MATERIALS PROVIDED:
--- START ---
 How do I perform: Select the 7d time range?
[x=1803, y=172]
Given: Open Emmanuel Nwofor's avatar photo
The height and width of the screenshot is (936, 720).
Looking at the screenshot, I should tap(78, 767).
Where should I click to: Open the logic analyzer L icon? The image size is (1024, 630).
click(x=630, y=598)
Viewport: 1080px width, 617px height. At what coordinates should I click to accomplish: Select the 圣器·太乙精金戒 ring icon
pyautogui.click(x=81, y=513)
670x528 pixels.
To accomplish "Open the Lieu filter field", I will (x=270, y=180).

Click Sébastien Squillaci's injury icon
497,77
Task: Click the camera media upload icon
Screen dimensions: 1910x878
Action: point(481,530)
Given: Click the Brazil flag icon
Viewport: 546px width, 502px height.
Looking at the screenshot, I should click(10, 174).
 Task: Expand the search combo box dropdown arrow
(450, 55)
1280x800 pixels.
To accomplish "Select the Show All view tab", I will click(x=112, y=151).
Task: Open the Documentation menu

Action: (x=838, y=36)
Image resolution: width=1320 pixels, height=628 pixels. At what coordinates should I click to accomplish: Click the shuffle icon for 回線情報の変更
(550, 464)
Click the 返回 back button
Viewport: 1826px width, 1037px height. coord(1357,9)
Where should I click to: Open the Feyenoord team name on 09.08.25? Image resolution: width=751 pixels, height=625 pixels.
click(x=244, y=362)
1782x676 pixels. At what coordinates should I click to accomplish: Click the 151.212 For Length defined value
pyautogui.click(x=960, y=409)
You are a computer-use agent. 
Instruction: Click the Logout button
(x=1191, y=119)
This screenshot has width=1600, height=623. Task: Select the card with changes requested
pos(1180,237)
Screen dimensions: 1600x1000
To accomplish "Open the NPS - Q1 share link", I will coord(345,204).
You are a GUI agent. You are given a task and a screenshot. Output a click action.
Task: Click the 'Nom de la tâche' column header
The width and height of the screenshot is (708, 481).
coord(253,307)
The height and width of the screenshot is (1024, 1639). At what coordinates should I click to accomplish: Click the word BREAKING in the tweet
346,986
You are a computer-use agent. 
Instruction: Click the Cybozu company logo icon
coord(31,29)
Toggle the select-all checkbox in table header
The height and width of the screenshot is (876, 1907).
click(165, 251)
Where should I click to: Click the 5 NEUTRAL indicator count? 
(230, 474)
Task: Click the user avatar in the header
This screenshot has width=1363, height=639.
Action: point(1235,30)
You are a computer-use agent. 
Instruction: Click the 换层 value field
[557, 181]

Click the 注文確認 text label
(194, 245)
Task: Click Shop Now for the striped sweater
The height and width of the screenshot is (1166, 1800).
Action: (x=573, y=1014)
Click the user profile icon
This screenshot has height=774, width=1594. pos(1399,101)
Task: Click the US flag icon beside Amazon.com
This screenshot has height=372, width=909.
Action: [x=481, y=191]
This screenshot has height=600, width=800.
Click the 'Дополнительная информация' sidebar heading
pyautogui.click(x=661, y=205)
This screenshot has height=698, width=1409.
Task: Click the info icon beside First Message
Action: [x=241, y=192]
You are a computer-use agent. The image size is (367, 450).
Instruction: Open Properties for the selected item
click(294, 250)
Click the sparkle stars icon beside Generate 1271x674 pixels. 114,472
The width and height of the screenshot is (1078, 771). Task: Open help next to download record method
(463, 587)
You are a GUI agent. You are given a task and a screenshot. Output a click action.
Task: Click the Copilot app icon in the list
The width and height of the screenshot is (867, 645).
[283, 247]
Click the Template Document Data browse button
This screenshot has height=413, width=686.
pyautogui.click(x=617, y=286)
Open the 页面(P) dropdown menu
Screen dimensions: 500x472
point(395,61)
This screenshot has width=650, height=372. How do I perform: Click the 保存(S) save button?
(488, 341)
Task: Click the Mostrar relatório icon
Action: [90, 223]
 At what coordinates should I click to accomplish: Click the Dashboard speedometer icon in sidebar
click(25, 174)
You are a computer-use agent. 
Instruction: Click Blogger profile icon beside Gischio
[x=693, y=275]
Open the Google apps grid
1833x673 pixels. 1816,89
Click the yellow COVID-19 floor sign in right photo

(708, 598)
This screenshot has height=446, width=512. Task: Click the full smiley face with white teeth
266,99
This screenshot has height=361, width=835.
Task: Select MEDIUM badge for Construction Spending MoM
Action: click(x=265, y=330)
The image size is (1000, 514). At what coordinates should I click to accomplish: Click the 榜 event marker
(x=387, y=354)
--- END ---
WHAT THE TASK ASKS: The lines above, starting at the one with "Given: Open Emmanuel Nwofor's avatar photo" and ending at the one with "1280x800 pixels.", are the only ones to return, exactly as written.

RESULT FOR THIS TASK:
Given: Open Emmanuel Nwofor's avatar photo
The height and width of the screenshot is (936, 720).
Looking at the screenshot, I should tap(78, 767).
Where should I click to: Open the logic analyzer L icon? The image size is (1024, 630).
click(x=630, y=598)
Viewport: 1080px width, 617px height. At what coordinates should I click to accomplish: Select the 圣器·太乙精金戒 ring icon
pyautogui.click(x=81, y=513)
670x528 pixels.
To accomplish "Open the Lieu filter field", I will (x=270, y=180).

Click Sébastien Squillaci's injury icon
497,77
Task: Click the camera media upload icon
Screen dimensions: 1910x878
Action: point(481,530)
Given: Click the Brazil flag icon
Viewport: 546px width, 502px height.
Looking at the screenshot, I should click(10, 174).
 Task: Expand the search combo box dropdown arrow
(450, 55)
1280x800 pixels.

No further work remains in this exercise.